Teks Bacaan:
-------

Oleh: Eko B. Supriyanto, Chaiman InfoBank Media Group
JANGAN kaget berapa duit masyarakat yang menguap selama 5 tahun terakhir ini. Jumlahnya, menurut Satgas Waspada Investasi mencapai Rp123 triliun. Jumlah investasi “abal-abal” itu tentu akan lebih besar, jika menjumlahkan kerugian masyarakat dengan institusi resmi seperti asuransi, koperasi dan robot-robot.
Mau untung, malah jadi buntung. Tidak hanya asuransi yang menjadi “tuyul”, koperasi pun juga menjadi “penilep” duit masyarakat. Juga, “pesugihan” online yang diterjemahkan dengan robot-robot pencetak keuntungan. Meski, pesugihan online ini mereda tapi bisik-bisik masih ada di masyarakat. Jualan dari kafe ke kafe, dari hotel ke hotel.
Sementara financial deepening kredit di Indonesia masih relatif rendah dibandingkan dengan Negara-negara Asean. Juga, masih rendah dibandingkan dengan Negara-negara G20. Kredit per PDB Indonesia masih dalam kisaran 35-36 persen. Dibandingkan dengan Singapura, Thailand, Malaysia dan Vietnam yang sudah tembus di atas 100 persen.

-------

Catatan:
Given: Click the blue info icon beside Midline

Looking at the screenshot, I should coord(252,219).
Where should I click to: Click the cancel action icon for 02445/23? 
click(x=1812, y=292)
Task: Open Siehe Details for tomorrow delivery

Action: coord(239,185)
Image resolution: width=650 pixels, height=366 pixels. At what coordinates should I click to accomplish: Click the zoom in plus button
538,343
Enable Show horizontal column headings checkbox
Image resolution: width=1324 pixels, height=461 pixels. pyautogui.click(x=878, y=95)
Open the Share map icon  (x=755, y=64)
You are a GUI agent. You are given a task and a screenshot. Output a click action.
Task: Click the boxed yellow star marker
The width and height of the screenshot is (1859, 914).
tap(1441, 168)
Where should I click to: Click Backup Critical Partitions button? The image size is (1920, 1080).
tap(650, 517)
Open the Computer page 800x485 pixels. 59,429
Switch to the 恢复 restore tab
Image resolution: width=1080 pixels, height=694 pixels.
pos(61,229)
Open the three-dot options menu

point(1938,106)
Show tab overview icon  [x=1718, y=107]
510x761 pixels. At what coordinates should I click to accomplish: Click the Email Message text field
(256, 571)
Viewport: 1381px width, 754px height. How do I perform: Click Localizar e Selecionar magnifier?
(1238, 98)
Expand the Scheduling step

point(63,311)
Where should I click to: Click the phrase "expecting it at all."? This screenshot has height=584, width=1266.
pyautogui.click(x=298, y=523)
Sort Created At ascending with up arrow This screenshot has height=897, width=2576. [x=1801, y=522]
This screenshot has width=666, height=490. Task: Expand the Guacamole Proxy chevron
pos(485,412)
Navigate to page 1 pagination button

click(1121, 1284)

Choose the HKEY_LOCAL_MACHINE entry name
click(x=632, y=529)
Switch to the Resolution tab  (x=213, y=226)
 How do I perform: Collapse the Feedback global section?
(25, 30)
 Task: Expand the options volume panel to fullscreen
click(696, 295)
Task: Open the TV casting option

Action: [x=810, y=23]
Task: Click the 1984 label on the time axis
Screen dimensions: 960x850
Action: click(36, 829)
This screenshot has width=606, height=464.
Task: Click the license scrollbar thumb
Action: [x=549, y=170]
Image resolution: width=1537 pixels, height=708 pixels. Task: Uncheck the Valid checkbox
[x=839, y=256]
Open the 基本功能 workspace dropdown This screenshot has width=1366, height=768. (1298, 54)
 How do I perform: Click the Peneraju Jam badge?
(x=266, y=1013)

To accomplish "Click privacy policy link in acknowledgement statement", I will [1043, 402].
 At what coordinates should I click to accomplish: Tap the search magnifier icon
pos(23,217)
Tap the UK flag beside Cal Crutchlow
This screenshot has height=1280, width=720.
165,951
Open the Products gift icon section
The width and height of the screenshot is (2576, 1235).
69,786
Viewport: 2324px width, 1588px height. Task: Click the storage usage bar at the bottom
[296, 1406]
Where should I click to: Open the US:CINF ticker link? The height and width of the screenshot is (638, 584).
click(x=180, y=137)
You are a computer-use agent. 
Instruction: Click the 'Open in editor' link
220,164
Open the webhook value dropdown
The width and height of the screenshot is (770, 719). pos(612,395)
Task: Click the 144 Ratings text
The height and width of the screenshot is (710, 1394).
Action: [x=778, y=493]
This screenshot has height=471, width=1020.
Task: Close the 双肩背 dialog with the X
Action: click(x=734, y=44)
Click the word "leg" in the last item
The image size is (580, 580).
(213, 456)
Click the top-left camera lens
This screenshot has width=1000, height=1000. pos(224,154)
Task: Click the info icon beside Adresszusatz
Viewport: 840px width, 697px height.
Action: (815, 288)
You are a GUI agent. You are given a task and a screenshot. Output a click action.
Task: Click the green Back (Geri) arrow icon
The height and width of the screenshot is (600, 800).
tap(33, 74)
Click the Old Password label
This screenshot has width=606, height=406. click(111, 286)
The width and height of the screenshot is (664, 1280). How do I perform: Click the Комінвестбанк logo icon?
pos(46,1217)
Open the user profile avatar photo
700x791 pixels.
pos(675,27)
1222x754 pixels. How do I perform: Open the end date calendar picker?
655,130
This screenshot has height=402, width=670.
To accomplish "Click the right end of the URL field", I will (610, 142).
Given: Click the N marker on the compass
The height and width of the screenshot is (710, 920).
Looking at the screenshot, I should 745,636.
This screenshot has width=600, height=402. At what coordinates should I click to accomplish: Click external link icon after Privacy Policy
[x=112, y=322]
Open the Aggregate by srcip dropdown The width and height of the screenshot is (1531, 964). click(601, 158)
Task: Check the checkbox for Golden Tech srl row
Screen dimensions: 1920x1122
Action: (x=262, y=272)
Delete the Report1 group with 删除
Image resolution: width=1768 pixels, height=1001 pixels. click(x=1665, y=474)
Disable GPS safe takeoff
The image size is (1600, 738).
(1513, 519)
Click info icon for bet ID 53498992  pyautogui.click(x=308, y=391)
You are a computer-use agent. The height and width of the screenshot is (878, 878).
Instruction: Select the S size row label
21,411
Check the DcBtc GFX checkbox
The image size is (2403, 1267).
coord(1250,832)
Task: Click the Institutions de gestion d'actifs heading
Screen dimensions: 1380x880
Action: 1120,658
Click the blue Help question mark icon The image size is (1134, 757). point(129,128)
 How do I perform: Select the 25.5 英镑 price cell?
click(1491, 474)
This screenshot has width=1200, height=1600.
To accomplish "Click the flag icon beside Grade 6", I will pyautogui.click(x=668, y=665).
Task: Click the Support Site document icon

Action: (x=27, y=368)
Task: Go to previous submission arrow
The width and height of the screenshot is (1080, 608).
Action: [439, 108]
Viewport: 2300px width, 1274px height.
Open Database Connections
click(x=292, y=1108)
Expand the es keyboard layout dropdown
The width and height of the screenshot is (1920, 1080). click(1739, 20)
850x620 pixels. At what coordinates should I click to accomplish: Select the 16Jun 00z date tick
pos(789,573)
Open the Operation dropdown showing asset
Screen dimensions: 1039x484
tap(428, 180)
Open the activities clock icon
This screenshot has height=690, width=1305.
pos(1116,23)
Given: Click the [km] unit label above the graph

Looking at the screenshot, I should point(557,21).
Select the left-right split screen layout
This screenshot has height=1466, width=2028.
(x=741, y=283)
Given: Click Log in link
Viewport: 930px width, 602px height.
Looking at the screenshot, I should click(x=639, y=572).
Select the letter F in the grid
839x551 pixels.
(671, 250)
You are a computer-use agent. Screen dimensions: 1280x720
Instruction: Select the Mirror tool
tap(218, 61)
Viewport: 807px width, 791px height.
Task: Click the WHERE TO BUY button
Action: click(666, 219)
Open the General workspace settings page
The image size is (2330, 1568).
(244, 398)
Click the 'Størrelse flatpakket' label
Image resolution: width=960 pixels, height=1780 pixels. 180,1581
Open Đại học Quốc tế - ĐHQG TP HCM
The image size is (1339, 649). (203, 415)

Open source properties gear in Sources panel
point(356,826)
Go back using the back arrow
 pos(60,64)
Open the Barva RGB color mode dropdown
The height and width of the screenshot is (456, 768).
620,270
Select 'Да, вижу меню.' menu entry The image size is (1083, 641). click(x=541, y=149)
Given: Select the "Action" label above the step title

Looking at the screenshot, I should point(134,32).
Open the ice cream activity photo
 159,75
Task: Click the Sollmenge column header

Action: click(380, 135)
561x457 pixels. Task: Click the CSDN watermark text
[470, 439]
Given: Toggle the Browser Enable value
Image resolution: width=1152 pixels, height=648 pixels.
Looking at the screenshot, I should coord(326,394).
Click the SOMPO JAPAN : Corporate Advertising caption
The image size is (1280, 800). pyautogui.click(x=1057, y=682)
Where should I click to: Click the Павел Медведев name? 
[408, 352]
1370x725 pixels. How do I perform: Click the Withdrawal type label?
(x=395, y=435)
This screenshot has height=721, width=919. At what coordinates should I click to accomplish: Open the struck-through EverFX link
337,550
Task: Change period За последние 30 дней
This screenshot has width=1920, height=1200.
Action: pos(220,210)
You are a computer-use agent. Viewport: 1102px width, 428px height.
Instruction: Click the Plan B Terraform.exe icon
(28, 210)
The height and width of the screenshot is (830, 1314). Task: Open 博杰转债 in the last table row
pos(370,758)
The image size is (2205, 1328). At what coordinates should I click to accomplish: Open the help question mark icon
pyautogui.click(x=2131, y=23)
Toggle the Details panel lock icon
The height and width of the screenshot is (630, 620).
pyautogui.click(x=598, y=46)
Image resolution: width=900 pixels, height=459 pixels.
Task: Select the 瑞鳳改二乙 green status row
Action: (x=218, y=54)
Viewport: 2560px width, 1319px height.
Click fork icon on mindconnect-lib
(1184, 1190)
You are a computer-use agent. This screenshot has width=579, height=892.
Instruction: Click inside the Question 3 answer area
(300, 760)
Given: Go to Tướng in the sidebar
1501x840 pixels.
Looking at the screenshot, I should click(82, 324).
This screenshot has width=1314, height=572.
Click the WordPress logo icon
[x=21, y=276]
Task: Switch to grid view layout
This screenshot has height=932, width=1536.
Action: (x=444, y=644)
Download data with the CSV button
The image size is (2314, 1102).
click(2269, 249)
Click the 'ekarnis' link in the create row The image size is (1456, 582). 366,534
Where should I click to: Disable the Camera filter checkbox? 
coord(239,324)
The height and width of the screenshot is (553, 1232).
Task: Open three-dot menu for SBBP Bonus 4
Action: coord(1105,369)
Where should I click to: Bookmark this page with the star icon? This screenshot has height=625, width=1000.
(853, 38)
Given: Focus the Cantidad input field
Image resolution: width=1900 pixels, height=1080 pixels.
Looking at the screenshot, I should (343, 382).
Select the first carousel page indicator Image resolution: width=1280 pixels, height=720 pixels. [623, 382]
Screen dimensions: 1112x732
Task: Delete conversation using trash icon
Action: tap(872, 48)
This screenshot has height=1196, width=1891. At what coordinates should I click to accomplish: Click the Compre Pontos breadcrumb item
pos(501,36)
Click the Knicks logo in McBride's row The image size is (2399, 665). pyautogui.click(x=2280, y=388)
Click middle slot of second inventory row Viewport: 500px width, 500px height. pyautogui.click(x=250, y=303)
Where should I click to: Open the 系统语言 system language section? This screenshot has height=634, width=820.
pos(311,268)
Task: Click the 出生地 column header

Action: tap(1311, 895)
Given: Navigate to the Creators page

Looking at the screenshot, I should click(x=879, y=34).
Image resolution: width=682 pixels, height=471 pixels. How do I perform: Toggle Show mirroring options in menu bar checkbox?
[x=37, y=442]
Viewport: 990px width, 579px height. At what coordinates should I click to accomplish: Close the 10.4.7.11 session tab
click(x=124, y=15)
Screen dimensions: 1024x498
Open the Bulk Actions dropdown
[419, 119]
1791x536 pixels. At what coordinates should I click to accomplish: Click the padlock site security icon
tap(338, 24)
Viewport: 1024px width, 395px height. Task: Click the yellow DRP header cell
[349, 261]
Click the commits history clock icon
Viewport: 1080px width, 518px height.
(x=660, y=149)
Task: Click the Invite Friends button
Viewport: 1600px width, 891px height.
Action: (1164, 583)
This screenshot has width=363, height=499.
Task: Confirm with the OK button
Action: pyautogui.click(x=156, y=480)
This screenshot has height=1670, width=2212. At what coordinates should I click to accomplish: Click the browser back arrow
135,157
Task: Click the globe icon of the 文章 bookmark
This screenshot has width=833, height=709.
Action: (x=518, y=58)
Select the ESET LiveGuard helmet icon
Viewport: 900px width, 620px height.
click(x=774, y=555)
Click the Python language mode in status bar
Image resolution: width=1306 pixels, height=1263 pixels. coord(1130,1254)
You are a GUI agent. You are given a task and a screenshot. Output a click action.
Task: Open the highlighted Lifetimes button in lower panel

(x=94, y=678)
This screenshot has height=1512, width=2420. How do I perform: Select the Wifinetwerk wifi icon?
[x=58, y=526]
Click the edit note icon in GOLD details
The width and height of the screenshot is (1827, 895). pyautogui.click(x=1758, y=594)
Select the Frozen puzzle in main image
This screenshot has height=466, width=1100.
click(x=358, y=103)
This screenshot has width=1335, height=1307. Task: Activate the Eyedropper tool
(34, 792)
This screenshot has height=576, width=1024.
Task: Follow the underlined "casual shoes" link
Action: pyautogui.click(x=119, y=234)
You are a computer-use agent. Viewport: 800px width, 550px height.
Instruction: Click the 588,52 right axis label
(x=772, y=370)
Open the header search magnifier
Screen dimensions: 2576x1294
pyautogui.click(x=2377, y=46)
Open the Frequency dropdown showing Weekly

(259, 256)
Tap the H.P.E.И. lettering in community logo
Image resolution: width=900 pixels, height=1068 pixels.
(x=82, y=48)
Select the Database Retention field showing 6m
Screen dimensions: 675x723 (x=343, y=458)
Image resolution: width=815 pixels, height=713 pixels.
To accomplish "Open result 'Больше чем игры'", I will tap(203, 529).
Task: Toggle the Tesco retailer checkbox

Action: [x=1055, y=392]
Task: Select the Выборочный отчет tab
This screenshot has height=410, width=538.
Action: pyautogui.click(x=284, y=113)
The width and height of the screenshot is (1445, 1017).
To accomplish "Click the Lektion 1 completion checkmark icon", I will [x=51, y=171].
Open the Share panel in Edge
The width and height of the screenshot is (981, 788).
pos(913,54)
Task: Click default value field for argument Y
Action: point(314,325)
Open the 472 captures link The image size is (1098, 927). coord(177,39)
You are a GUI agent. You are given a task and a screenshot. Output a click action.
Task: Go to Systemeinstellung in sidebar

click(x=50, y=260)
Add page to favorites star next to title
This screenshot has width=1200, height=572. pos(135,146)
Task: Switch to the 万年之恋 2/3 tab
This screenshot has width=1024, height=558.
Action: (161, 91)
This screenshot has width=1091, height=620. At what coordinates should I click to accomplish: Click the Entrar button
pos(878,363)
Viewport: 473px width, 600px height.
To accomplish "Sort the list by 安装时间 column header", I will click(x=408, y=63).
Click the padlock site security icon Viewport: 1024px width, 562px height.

-------

Tugas Wajib:
1 - Menurut Satgas Waspada Investasi dalam teks bacaan, berapa jumlah duit masyarakat yang menguap selama 5 tahun terakhir?
2 - Berdasarkan teks bacaan, jelaskan mengapa jumlah investasi "abal-abal" sebenarnya akan lebih besar daripada angka yang disebutkan Satgas Waspada Investasi.

Jawaban Latihan:
1 - Rp123 triliun.

2 - Angka itu akan lebih besar jika kerugian masyarakat yang ditimbulkan institusi resmi, seperti asuransi dan koperasi, serta robot-robot ikut dijumlahkan.